E Guinea votes to limit presidential terms

Malabo - More than 99% of Equatorial Guineans in votes counted so far have backed constitutional changes to limit presidents to serving two terms in a referendum dismissed by the opposition as a sham.

President Teodoro Obiang Nguema, Africa's longest-serving leader, supports the reforms, which are seen as part of a charm offensive to clean up the image of his oil-rich state, branded one of Africa's most corrupt and autocratic.

But it is unclear whether Obiang will have to step down when his current term ends in 2016.

With 60% of votes counted, "99.04% voted yes and 0.96% no," Information Minister and government spokesperson Jeronimo Osa Osa Ecoro told AFP.

Apart from limiting presidential terms, the referendum also covered the amendment of the constitution to create a vice presidential post, with critics speculating the job could go to Obiang's 41-year-old son, Teodoro Obiang Mangue.

The first son is reviled by many for his lavish lifestyle. He is best known for his love of sports cars and champagne and his $31m home in Malibu, California.

The country's main opposition party has accused the regime of manipulating the referendum.

Opposition leader Placido Mico on Sunday pulled his agents out of polling stations citing widespread irregularities and the intimidation of his supporters.

Final results

Mico said he withdrew all representatives from his Convergence for Social Democracy party from polling stations after witnessing and hearing accounts of violations.

A young supporter of his party "was threatened with being tortured by a colonel" at a polling station in the capital Malabo, he said. Voters were facing pressure across the nation of 700 000, he added.

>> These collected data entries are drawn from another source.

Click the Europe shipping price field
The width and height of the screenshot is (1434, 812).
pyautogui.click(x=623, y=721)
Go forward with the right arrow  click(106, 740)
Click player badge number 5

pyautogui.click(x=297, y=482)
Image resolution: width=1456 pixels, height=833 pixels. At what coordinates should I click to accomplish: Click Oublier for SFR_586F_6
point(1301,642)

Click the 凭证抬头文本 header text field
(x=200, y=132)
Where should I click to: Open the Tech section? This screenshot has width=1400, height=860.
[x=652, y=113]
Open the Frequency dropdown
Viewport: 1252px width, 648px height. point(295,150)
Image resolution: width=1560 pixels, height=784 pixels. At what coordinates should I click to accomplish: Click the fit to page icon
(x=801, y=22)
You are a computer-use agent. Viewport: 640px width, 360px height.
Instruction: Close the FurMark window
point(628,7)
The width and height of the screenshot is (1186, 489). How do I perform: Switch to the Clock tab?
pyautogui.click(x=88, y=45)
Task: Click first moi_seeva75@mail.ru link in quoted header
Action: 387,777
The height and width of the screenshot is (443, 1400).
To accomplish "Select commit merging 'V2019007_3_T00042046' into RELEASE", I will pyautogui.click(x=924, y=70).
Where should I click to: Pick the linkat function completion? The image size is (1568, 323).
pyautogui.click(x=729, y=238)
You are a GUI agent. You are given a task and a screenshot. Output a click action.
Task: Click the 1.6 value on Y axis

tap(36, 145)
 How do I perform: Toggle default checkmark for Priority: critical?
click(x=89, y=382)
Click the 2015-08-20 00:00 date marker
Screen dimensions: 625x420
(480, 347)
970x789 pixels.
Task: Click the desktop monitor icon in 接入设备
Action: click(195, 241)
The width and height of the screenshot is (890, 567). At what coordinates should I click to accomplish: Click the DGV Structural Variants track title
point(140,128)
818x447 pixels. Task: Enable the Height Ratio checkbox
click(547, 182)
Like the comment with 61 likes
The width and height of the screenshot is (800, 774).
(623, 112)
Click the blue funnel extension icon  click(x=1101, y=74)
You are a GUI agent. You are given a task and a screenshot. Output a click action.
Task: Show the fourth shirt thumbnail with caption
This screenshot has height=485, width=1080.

"There is no participation. It's not going beyond 25%. I have visited some 50 polling stations since 11:00. No one is voting" said Mico, the sole opposition lawmaker in the country's parliament.

Election officials had let unregistered people vote and voting was taking place in the open, rather than in isolated voting booths, Mico added.

"That is prohibited", he said.

Voter turnout figures were not yet available after 1 500 polling stations countrywide closed at 18:00  on Sunday. About 300 000 Equatorial Guineans were eligible to vote.

The electoral commission is due to release the final results on Wednesday.

Osa Osa Ecoro said the vote passed off peacefully and said the outcome "was a good thing for Equatorial Guinea. It is a project for the political, economic, social and cultural future. The people are delighted."

Obiang, 69, is serving his fourth seven-year term since he seized power in a 1979 coup, usurping his notoriously ruthless uncle Francisco Macias Nguema who was executed by firing squad.

Diplomatic status

In much criticised elections in 2009, Obiang received 95.37% of the vote and in 2002, 97.1%.

He organised the referendum because he "wants his country, long ignored or despised, to acquire a diplomatic status that matches its new financial weight," said a diplomat, speaking on condition of anonymity.

The regime says the new constitution would also impose more checks and balances on the executive, improve the judicial system and ensure better protection of civil rights.

But opposition leader Mico criticised a lack of consultation ahead of the vote.

"No one has seen the text, not the cabinet or any official body," he said. "We are submitting a text to a referendum that no one has seen. It's an invisible text."

In the mid-1990s oil was discovered in the little-known nation. Today, it is the continent's third sub-Saharan oil producer behind Nigeria and Angola.

Obiang has in part used oil revenues to bankroll a series of infrastructure projects, including those to accommodate the 2012 Orange Africa Cup of Nations football tournament, which Equatorial Guinea will co-host with neighbouring Gabon.